● **What the exercise asks**
Please convert everything from the line containing "You are a computer-use agent. Screen dimensions: 850x449" down to the line containing "Looking at the screenshot, I should (1491, 326)." into a numbered list, leaving out blank lines. Convert only those lines of the material.

● **Material supplied**
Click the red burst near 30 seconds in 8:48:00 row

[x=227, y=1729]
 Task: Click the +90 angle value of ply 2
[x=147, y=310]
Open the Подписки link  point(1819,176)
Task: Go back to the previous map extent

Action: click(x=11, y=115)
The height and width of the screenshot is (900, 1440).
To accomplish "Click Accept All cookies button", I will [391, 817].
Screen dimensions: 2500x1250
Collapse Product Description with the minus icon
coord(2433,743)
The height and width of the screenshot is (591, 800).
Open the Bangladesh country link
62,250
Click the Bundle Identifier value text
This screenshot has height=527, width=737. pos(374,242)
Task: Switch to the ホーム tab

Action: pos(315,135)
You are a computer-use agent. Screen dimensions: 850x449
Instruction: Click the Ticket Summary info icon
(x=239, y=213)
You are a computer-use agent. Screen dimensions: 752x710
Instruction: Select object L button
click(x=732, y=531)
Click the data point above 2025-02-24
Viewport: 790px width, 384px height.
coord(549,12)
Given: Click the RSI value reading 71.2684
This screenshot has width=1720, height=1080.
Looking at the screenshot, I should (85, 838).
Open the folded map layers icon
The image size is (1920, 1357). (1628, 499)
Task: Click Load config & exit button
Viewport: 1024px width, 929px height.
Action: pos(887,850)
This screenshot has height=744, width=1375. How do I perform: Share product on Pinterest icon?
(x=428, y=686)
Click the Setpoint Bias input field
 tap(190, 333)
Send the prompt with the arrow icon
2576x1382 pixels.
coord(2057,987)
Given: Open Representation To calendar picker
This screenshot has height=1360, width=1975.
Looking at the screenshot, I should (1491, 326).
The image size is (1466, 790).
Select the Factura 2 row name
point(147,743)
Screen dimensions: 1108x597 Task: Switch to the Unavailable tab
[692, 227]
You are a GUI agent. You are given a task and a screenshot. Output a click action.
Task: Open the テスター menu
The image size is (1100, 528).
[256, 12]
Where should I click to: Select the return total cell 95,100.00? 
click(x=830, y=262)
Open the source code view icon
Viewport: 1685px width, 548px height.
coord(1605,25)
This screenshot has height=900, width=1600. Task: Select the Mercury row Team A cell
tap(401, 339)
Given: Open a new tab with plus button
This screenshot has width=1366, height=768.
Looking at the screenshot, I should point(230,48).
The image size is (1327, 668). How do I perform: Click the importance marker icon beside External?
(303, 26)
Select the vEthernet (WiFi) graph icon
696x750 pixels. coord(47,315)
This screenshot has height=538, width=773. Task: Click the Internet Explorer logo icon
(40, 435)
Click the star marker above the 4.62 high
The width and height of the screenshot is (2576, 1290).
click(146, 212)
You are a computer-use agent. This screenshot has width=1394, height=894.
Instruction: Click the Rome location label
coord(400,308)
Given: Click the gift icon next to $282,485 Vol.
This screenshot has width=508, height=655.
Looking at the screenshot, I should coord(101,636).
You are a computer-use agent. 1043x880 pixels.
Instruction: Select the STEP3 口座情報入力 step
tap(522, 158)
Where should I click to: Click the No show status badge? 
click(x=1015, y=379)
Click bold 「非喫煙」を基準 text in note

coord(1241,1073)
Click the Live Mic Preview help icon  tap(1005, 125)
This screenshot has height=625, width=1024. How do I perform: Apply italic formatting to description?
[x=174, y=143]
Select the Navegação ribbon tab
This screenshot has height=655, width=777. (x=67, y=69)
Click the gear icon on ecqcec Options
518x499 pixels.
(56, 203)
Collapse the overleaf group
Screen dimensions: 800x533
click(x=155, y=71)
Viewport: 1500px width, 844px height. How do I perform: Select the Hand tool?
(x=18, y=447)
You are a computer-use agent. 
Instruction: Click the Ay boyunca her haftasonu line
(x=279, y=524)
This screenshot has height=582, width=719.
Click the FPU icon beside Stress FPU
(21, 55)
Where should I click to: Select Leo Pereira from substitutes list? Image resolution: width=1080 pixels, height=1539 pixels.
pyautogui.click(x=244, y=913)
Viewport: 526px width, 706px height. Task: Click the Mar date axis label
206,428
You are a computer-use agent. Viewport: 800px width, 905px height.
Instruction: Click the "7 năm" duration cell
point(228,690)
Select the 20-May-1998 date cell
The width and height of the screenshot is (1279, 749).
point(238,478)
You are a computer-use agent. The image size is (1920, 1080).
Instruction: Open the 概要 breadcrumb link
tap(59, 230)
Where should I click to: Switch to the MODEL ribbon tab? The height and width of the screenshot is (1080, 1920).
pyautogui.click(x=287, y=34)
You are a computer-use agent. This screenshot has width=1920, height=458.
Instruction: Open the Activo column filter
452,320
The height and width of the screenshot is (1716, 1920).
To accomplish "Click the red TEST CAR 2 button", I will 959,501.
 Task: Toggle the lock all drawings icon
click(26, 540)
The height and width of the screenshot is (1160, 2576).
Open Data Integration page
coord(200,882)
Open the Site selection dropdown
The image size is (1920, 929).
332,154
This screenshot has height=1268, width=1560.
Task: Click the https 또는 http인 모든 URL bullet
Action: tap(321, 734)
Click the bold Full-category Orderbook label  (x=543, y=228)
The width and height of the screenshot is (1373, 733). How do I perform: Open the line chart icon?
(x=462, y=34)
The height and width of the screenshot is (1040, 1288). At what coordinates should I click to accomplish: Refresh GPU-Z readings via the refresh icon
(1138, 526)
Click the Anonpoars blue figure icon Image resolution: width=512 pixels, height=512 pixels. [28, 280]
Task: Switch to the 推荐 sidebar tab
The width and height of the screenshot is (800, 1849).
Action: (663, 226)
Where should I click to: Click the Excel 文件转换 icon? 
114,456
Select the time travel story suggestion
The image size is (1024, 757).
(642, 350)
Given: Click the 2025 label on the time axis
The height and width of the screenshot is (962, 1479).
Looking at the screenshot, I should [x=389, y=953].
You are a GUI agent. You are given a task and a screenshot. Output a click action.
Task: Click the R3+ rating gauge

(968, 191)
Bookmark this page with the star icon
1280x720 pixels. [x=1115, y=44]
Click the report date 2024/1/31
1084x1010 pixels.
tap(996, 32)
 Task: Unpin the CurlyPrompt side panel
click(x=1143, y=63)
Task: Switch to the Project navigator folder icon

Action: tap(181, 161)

● **The result**
1. You are a computer-use agent. Screen dimensions: 850x449
2. Instruction: Click the Ticket Summary info icon
3. (x=239, y=213)
4. You are a computer-use agent. Screen dimensions: 752x710
5. Instruction: Select object L button
6. click(x=732, y=531)
7. Click the data point above 2025-02-24
8. Viewport: 790px width, 384px height.
9. coord(549,12)
10. Given: Click the RSI value reading 71.2684
11. This screenshot has width=1720, height=1080.
12. Looking at the screenshot, I should (85, 838).
13. Open the folded map layers icon
14. The image size is (1920, 1357). (1628, 499)
15. Task: Click Load config & exit button
16. Viewport: 1024px width, 929px height.
17. Action: pos(887,850)
18. This screenshot has height=744, width=1375. How do I perform: Share product on Pinterest icon?
19. (x=428, y=686)
20. Click the Setpoint Bias input field
21.  tap(190, 333)
22. Send the prompt with the arrow icon
23. 2576x1382 pixels.
24. coord(2057,987)
25. Given: Open Representation To calendar picker
26. This screenshot has height=1360, width=1975.
27. Looking at the screenshot, I should (1491, 326).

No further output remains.